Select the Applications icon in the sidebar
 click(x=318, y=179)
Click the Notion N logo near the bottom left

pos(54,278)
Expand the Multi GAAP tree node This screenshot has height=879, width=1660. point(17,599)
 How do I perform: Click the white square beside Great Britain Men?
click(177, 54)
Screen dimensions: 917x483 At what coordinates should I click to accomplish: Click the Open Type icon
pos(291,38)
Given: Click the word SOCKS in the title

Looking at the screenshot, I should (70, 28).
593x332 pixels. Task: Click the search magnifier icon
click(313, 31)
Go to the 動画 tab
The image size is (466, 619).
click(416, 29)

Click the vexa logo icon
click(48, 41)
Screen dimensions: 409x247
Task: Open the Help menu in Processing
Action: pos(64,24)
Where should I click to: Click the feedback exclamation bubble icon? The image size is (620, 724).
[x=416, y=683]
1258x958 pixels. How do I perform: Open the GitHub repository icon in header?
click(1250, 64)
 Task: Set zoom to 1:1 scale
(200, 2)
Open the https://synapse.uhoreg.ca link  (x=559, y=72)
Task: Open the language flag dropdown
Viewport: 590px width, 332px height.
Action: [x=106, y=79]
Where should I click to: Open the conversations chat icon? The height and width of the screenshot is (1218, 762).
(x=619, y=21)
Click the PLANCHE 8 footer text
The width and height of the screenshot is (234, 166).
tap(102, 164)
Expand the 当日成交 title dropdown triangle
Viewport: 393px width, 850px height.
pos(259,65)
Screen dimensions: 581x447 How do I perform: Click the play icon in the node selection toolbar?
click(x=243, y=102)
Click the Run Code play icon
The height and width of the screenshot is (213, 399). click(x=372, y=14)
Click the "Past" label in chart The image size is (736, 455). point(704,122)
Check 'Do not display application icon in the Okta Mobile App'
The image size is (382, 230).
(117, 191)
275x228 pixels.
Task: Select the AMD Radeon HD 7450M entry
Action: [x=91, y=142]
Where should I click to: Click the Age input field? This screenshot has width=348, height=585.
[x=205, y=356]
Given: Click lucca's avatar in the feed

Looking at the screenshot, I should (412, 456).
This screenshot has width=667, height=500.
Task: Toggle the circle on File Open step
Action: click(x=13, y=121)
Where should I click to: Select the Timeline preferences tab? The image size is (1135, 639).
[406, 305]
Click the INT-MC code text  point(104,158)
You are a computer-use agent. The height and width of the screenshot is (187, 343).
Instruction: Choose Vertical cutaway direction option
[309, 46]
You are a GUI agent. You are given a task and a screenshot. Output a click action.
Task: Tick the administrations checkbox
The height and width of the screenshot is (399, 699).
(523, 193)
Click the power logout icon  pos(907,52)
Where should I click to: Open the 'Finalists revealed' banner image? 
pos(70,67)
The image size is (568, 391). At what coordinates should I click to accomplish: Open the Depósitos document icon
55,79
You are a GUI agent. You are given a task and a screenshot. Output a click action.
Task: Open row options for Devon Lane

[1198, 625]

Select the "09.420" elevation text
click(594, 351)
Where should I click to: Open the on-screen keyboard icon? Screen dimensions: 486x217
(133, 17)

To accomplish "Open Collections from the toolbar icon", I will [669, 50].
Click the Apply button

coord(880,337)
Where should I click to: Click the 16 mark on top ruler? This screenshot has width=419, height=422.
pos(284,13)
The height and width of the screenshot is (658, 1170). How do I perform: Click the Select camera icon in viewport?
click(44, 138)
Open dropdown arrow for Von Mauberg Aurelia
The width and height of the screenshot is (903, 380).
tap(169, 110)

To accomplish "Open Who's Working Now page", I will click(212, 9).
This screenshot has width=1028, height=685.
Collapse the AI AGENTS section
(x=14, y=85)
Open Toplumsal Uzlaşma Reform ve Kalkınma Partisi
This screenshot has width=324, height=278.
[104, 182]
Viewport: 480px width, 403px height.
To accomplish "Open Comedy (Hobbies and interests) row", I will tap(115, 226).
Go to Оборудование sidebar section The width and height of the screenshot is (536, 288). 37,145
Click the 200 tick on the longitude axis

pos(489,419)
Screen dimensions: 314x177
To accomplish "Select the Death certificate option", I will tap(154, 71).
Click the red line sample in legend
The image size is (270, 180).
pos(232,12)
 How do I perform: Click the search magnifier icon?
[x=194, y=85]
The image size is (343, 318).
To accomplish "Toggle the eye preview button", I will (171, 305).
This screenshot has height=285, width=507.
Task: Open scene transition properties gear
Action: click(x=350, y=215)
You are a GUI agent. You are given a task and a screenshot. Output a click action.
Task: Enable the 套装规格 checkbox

□ □ □

The records above must be retyped in full, exactly as written.

Select the Applications icon in the sidebar
 click(x=318, y=179)
Click the Notion N logo near the bottom left

pos(54,278)
Expand the Multi GAAP tree node This screenshot has height=879, width=1660. point(17,599)
 How do I perform: Click the white square beside Great Britain Men?
click(177, 54)
Screen dimensions: 917x483 At what coordinates should I click to accomplish: Click the Open Type icon
pos(291,38)
Given: Click the word SOCKS in the title

Looking at the screenshot, I should (70, 28).
593x332 pixels. Task: Click the search magnifier icon
click(313, 31)
Go to the 動画 tab
The image size is (466, 619).
click(416, 29)

Click the vexa logo icon
click(48, 41)
Screen dimensions: 409x247
Task: Open the Help menu in Processing
Action: pos(64,24)
Where should I click to: Click the feedback exclamation bubble icon? The image size is (620, 724).
[x=416, y=683]
1258x958 pixels. How do I perform: Open the GitHub repository icon in header?
click(1250, 64)
 Task: Set zoom to 1:1 scale
(200, 2)
Open the https://synapse.uhoreg.ca link  (x=559, y=72)
Task: Open the language flag dropdown
Viewport: 590px width, 332px height.
Action: [x=106, y=79]
Where should I click to: Open the conversations chat icon? The height and width of the screenshot is (1218, 762).
(x=619, y=21)
Click the PLANCHE 8 footer text
The width and height of the screenshot is (234, 166).
tap(102, 164)
Expand the 当日成交 title dropdown triangle
Viewport: 393px width, 850px height.
pos(259,65)
Screen dimensions: 581x447 How do I perform: Click the play icon in the node selection toolbar?
click(x=243, y=102)
Click the Run Code play icon
The height and width of the screenshot is (213, 399). click(x=372, y=14)
Click the "Past" label in chart The image size is (736, 455). point(704,122)
Check 'Do not display application icon in the Okta Mobile App'
The image size is (382, 230).
(117, 191)
275x228 pixels.
Task: Select the AMD Radeon HD 7450M entry
Action: [x=91, y=142]
Where should I click to: Click the Age input field? This screenshot has width=348, height=585.
[x=205, y=356]
Given: Click lucca's avatar in the feed

Looking at the screenshot, I should (412, 456).
This screenshot has width=667, height=500.
Task: Toggle the circle on File Open step
Action: click(x=13, y=121)
Where should I click to: Select the Timeline preferences tab? The image size is (1135, 639).
[406, 305]
Click the INT-MC code text  point(104,158)
You are a computer-use agent. The height and width of the screenshot is (187, 343).
Instruction: Choose Vertical cutaway direction option
[309, 46]
You are a GUI agent. You are given a task and a screenshot. Output a click action.
Task: Tick the administrations checkbox
The height and width of the screenshot is (399, 699).
(523, 193)
Click the power logout icon  pos(907,52)
Where should I click to: Open the 'Finalists revealed' banner image? 
pos(70,67)
The image size is (568, 391). At what coordinates should I click to accomplish: Open the Depósitos document icon
55,79
You are a GUI agent. You are given a task and a screenshot. Output a click action.
Task: Open row options for Devon Lane

[1198, 625]

Select the "09.420" elevation text
click(594, 351)
Where should I click to: Open the on-screen keyboard icon? Screen dimensions: 486x217
(133, 17)

To accomplish "Open Collections from the toolbar icon", I will [669, 50].
Click the Apply button

coord(880,337)
Where should I click to: Click the 16 mark on top ruler? This screenshot has width=419, height=422.
pos(284,13)
The height and width of the screenshot is (658, 1170). How do I perform: Click the Select camera icon in viewport?
click(44, 138)
Open dropdown arrow for Von Mauberg Aurelia
The width and height of the screenshot is (903, 380).
tap(169, 110)

To accomplish "Open Who's Working Now page", I will click(212, 9).
This screenshot has width=1028, height=685.
Collapse the AI AGENTS section
(x=14, y=85)
Open Toplumsal Uzlaşma Reform ve Kalkınma Partisi
This screenshot has width=324, height=278.
[104, 182]
Viewport: 480px width, 403px height.
To accomplish "Open Comedy (Hobbies and interests) row", I will tap(115, 226).
Go to Оборудование sidebar section The width and height of the screenshot is (536, 288). 37,145
Click the 200 tick on the longitude axis

pos(489,419)
Screen dimensions: 314x177
To accomplish "Select the Death certificate option", I will tap(154, 71).
Click the red line sample in legend
The image size is (270, 180).
pos(232,12)
 How do I perform: Click the search magnifier icon?
[x=194, y=85]
The image size is (343, 318).
To accomplish "Toggle the eye preview button", I will (171, 305).
This screenshot has height=285, width=507.
Task: Open scene transition properties gear
Action: click(x=350, y=215)
You are a GUI agent. You are given a task and a screenshot. Output a click action.
Task: Enable the 套装规格 checkbox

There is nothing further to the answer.